Returning to the original question,  I suggest that you separate the time taken for the change_ring() operation, which in my experience can take a long time, from the actual computation over ZZ.

John

[Georgi Guninski]

> I suggest that you separate the time taken for the change_ring() operation

Thanks. You are right, the .change_ring() was written in a hurry.
If the sage overlords want more systematic QA, they will need moderate budget.
I need to compute large m-th powers of matrices for m > 100 and if I
work over ZZ, the integer entries are very large, slowing the wall
time computation.
pari/gp has decent performance for matrix multiplication over finite fields.

[Nils Bruin]

On Monday, 30 March 2026 at 09:00:32 UTC-7 Georgi Guninski wrote:

> I suggest that you separate the time taken for the change_ring() operation

Thanks.

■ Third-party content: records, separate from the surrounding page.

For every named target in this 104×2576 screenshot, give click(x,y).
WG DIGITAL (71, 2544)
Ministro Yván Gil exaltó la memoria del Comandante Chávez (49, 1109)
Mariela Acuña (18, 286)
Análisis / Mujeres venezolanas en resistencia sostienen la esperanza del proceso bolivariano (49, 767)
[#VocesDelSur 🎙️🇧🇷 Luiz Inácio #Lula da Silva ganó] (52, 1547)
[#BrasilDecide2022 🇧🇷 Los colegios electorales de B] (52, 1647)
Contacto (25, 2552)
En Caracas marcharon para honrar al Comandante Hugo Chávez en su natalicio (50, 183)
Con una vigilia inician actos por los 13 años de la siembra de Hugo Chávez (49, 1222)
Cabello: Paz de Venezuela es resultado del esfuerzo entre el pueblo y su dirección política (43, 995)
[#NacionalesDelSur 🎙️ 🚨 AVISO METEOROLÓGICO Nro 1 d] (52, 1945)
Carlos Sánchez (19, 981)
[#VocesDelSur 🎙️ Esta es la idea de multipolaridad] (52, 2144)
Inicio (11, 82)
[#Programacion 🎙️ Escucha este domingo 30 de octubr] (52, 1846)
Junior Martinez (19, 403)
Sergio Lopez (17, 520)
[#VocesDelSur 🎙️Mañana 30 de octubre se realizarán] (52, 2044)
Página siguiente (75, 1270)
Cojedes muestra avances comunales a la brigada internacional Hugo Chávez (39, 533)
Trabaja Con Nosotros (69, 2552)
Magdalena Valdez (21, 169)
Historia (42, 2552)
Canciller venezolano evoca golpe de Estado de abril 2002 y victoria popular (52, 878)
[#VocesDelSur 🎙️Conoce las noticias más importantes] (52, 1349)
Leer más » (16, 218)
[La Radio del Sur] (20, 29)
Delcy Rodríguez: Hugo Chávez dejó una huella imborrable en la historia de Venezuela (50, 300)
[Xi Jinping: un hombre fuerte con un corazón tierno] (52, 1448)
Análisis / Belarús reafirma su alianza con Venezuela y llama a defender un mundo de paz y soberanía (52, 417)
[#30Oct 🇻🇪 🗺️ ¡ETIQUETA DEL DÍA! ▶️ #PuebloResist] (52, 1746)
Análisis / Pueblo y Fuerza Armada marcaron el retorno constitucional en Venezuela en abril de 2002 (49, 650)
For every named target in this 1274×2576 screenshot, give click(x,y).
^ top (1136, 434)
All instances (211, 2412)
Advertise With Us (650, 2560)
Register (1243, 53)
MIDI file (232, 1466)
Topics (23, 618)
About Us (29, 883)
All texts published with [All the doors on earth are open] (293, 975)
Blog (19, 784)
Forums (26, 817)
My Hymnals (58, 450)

You are right, the .change_ring() was written in a hurry.
If the sage overlords want more systematic QA, they will need moderate budget.
I need to compute large m-th powers of matrices for m > 100 and if I
work over ZZ, the integer entries are very large, slowing the wall
time computation.

For such high powers you may well be better off first computing the Jordan Normal Form of the matrix. Then you only need to take extremely high powers of diagonal matrices, which is *way* faster. It can easily be worth the cost of the base field extension.